O AMX permitiu à Embraer absorver tecnologias avançadas em áreas como propulsão a jato, comandos de voo, softwares embarcados, sistema de controle de armas e barramento digital. Esse último ponto é especialmente importante: o barramento digital permite que diferentes sistemas eletrônicos de uma aeronave troquem informações de forma integrada, algo essencial para aviões militares modernos.
Na prática, o AMX ensinou o Brasil a lidar com uma aeronave muito mais complexa do que os projetos anteriores. Não era apenas estrutura, motor e aerodinâmica. Era integração. Era eletrônica embarcada. Era armamento. Era comunicação entre sistemas. Era o tipo de conhecimento que separa uma indústria capaz de fabricar aviões de uma indústria capaz de desenvolver plataformas militares completas.
E esse aprendizado não ficou preso ao campo da defesa. O legado tecnológico do AMX é frequentemente associado ao avanço posterior da Embraer em projetos comerciais mais sofisticados, incluindo a base que ajudaria a empresa a crescer no mercado de jatos regionais.
Por que Guido Pessotti foi tão importante para a Embraer
Guido Pessotti não foi apenas um engenheiro brilhante. Ele foi um construtor de capacidade nacional. Essa diferença é fundamental.
Um bom engenheiro resolve problemas. Um grande líder técnico cria sistemas para que equipes inteiras resolvam problemas cada vez maiores. Pessotti fez isso dentro da Embraer. Ele ajudou a formar uma cultura de projeto, disciplina técnica e ambição tecnológica que permitiu ao Brasil competir em um setor dominado por gigantes internacionais.
Além disso, sua trajetória mostra uma combinação rara: professor, projetista, piloto de planadores e gestor técnico. Ele conhecia o avião no desenho, no cálculo, na oficina e no voo. Inclusive, fontes especializadas destacam sua atuação como piloto de planadores e seu reconhecimento no voo a vela, incluindo conquistas importantes na modalidade.
Essa relação direta com o voo ajuda a explicar parte de sua sensibilidade como projetista. Pessotti não pensava apenas em máquinas no papel. Ele entendia comportamento, operação, eficiência e segurança. Para uma indústria aeronáutica nascente, esse tipo de visão era precioso.
O “mestre do design aeronáutico”
O apelido de “mestre do design aeronáutico” não surgiu por acaso. A obra dedicada à sua trajetória, publicada após sua morte, consolidou essa imagem de Guido Pessotti como um dos personagens mais importantes da engenharia aeronáutica brasileira. Ele morreu em 2015, em São José dos Campos, aos 82 anos, deixando um legado que ultrapassa qualquer aeronave específica.
A grandeza de Pessotti está justamente no fato de que sua influência aparece espalhada por toda a história da Embraer. Ela está no Bandeirante que abriu caminho. No Tucano que projetou o Brasil no treinamento militar. No Brasília que fortaleceu a presença internacional da empresa. No AMX que elevou o nível tecnológico da indústria. E também nas equipes que ele formou, nos métodos que ajudou a consolidar e na confiança técnica que deixou como herança.

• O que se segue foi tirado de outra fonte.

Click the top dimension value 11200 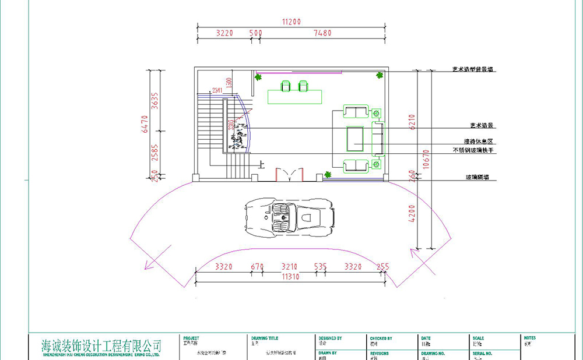pos(291,22)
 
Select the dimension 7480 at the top pos(322,33)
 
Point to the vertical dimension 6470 pos(145,123)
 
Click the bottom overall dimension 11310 pos(290,277)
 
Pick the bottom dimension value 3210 pos(290,267)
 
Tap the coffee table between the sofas pos(356,137)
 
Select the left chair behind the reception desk pos(286,86)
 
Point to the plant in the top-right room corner pos(380,75)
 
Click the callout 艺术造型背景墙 pos(473,69)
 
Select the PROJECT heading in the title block pos(191,338)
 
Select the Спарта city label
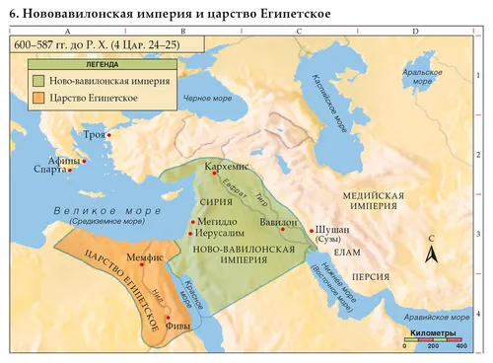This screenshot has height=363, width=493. [x=50, y=171]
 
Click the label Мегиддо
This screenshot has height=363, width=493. [x=217, y=224]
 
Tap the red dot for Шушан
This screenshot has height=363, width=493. [x=312, y=228]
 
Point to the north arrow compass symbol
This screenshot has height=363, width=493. [x=431, y=254]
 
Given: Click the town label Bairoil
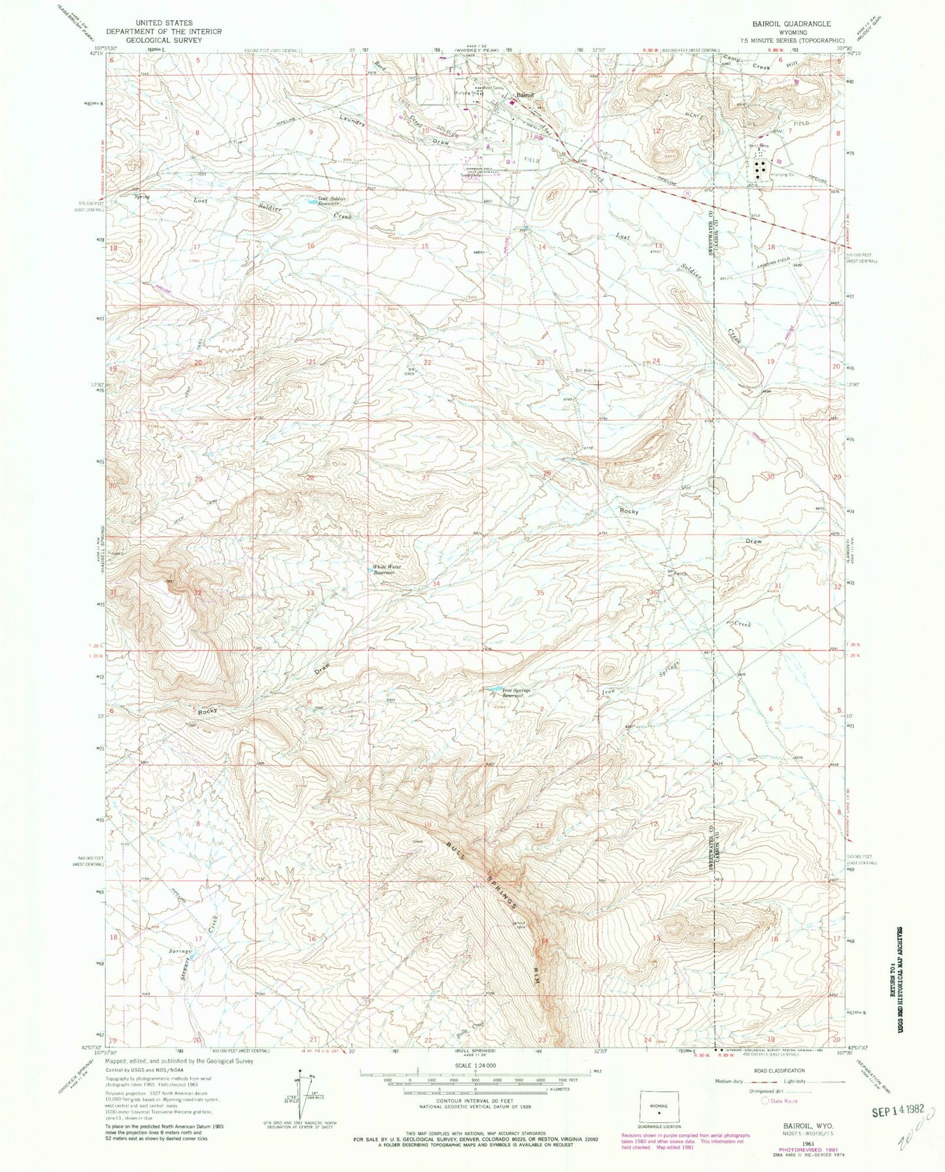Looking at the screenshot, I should point(524,96).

O legado de um brasileiro que fez o país voar mais alto

Guido Pessotti não foi o personagem mais conhecido da Embraer. Talvez nunca tenha sido esse o seu papel. Sua missão parecia outra: dar sustentação técnica ao sonho brasileiro de construir aviões, formar engenheiros e transformar conhecimento em soberania industrial.

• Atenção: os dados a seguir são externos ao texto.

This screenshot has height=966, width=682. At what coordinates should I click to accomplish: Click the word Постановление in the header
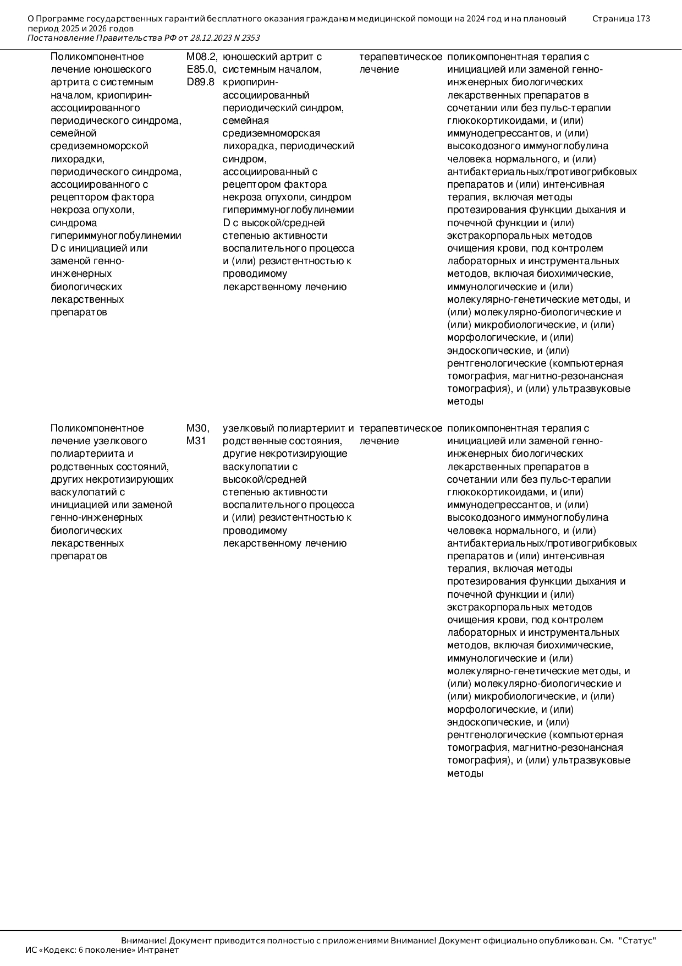(x=61, y=38)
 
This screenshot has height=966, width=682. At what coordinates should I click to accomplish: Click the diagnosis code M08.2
(x=201, y=57)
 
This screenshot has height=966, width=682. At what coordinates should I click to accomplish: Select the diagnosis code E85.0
(x=201, y=69)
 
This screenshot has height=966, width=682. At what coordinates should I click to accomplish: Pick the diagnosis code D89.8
(x=200, y=82)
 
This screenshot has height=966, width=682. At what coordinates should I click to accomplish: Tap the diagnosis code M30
(x=197, y=428)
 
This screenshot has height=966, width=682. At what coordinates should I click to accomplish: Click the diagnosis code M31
(x=196, y=441)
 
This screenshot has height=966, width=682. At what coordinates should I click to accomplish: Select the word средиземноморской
(x=99, y=146)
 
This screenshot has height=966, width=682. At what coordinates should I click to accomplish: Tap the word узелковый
(x=248, y=428)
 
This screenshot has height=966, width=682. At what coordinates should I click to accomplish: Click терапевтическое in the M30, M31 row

Enquanto outros nomes apareciam mais, ele trabalhava onde a aviação realmente nasce: no detalhe, no cálculo, na integração, no desenho, no teste, na correção e na insistência. Foi nesse espaço menos visível que Pessotti ajudou a mudar a história da Embraer.
Por isso, sua importância não está apenas nos aviões que levam sua assinatura indireta. Está no que ele tornou possível. Guido Pessotti ajudou o Brasil a provar que podia projetar, fabricar e evoluir aeronaves complexas. E, ao fazer isso, ajudou a transformar uma empresa brasileira em uma potência global da aviação.
No fim, existem nomes que aparecem nos holofotes. E existem nomes que sustentam tudo por dentro. Guido Pessotti foi esse segundo tipo de gigante: discreto, técnico, decisivo — e absolutamente essencial para que a aviação brasileira chegasse onde chegou.